THE DATA
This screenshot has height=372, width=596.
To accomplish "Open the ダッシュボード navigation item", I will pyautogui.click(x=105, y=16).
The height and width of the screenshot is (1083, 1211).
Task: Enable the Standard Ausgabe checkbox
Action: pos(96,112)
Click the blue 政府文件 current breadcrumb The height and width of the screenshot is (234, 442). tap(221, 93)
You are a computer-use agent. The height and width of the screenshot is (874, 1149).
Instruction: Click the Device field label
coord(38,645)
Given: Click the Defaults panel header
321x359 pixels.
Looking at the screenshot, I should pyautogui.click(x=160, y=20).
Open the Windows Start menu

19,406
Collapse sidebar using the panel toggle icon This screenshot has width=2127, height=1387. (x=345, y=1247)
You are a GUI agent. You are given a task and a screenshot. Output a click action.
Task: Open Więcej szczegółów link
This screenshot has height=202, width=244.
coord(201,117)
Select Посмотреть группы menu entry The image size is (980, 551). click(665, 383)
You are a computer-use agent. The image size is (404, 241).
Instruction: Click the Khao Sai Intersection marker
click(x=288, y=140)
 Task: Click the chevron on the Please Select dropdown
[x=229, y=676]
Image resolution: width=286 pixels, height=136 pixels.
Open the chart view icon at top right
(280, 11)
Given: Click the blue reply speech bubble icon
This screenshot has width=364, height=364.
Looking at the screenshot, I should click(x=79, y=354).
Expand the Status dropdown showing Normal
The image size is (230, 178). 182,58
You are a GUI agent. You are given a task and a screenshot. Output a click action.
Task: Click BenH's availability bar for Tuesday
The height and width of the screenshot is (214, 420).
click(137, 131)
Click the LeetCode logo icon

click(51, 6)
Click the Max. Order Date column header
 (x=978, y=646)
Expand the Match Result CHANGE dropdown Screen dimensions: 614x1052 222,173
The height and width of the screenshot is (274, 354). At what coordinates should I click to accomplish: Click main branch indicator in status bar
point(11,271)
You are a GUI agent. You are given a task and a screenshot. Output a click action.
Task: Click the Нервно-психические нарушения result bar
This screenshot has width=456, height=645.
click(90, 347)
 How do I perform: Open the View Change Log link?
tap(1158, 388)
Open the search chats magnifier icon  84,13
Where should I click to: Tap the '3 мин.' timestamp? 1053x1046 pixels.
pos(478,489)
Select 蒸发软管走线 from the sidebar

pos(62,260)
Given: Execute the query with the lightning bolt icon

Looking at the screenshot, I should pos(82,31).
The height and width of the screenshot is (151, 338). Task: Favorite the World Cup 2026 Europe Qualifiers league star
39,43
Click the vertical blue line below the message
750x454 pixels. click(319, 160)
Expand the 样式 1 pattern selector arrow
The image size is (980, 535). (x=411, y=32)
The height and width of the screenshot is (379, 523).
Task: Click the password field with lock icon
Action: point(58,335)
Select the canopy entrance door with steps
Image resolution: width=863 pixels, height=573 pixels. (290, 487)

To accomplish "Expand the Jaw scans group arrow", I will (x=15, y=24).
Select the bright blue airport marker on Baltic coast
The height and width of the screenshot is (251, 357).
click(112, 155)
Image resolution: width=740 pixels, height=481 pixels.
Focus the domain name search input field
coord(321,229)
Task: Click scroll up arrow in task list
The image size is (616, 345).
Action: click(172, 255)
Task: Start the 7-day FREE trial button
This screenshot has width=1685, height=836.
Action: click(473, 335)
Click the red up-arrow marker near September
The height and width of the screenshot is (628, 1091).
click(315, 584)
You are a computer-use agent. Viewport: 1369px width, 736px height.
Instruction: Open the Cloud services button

ASSIGNED TASK
Each record must appear again, word for word.

WRITTEN RESPONSE
This screenshot has height=372, width=596.
To accomplish "Open the ダッシュボード navigation item", I will pyautogui.click(x=105, y=16).
The height and width of the screenshot is (1083, 1211).
Task: Enable the Standard Ausgabe checkbox
Action: pos(96,112)
Click the blue 政府文件 current breadcrumb The height and width of the screenshot is (234, 442). tap(221, 93)
You are a computer-use agent. The height and width of the screenshot is (874, 1149).
Instruction: Click the Device field label
coord(38,645)
Given: Click the Defaults panel header
321x359 pixels.
Looking at the screenshot, I should pyautogui.click(x=160, y=20).
Open the Windows Start menu

19,406
Collapse sidebar using the panel toggle icon This screenshot has width=2127, height=1387. (x=345, y=1247)
You are a GUI agent. You are given a task and a screenshot. Output a click action.
Task: Open Więcej szczegółów link
This screenshot has height=202, width=244.
coord(201,117)
Select Посмотреть группы menu entry The image size is (980, 551). click(665, 383)
You are a computer-use agent. The image size is (404, 241).
Instruction: Click the Khao Sai Intersection marker
click(x=288, y=140)
 Task: Click the chevron on the Please Select dropdown
[x=229, y=676]
Image resolution: width=286 pixels, height=136 pixels.
Open the chart view icon at top right
(280, 11)
Given: Click the blue reply speech bubble icon
This screenshot has width=364, height=364.
Looking at the screenshot, I should click(x=79, y=354).
Expand the Status dropdown showing Normal
The image size is (230, 178). 182,58
You are a GUI agent. You are given a task and a screenshot. Output a click action.
Task: Click BenH's availability bar for Tuesday
The height and width of the screenshot is (214, 420).
click(137, 131)
Click the LeetCode logo icon

click(51, 6)
Click the Max. Order Date column header
 (x=978, y=646)
Expand the Match Result CHANGE dropdown Screen dimensions: 614x1052 222,173
The height and width of the screenshot is (274, 354). At what coordinates should I click to accomplish: Click main branch indicator in status bar
point(11,271)
You are a GUI agent. You are given a task and a screenshot. Output a click action.
Task: Click the Нервно-психические нарушения result bar
This screenshot has width=456, height=645.
click(90, 347)
 How do I perform: Open the View Change Log link?
tap(1158, 388)
Open the search chats magnifier icon  84,13
Where should I click to: Tap the '3 мин.' timestamp? 1053x1046 pixels.
pos(478,489)
Select 蒸发软管走线 from the sidebar

pos(62,260)
Given: Execute the query with the lightning bolt icon

Looking at the screenshot, I should pos(82,31).
The height and width of the screenshot is (151, 338). Task: Favorite the World Cup 2026 Europe Qualifiers league star
39,43
Click the vertical blue line below the message
750x454 pixels. click(319, 160)
Expand the 样式 1 pattern selector arrow
The image size is (980, 535). (x=411, y=32)
The height and width of the screenshot is (379, 523).
Task: Click the password field with lock icon
Action: point(58,335)
Select the canopy entrance door with steps
Image resolution: width=863 pixels, height=573 pixels. (290, 487)

To accomplish "Expand the Jaw scans group arrow", I will (x=15, y=24).
Select the bright blue airport marker on Baltic coast
The height and width of the screenshot is (251, 357).
click(112, 155)
Image resolution: width=740 pixels, height=481 pixels.
Focus the domain name search input field
coord(321,229)
Task: Click scroll up arrow in task list
The image size is (616, 345).
Action: click(172, 255)
Task: Start the 7-day FREE trial button
This screenshot has width=1685, height=836.
Action: click(473, 335)
Click the red up-arrow marker near September
The height and width of the screenshot is (628, 1091).
click(315, 584)
You are a computer-use agent. Viewport: 1369px width, 736px height.
Instruction: Open the Cloud services button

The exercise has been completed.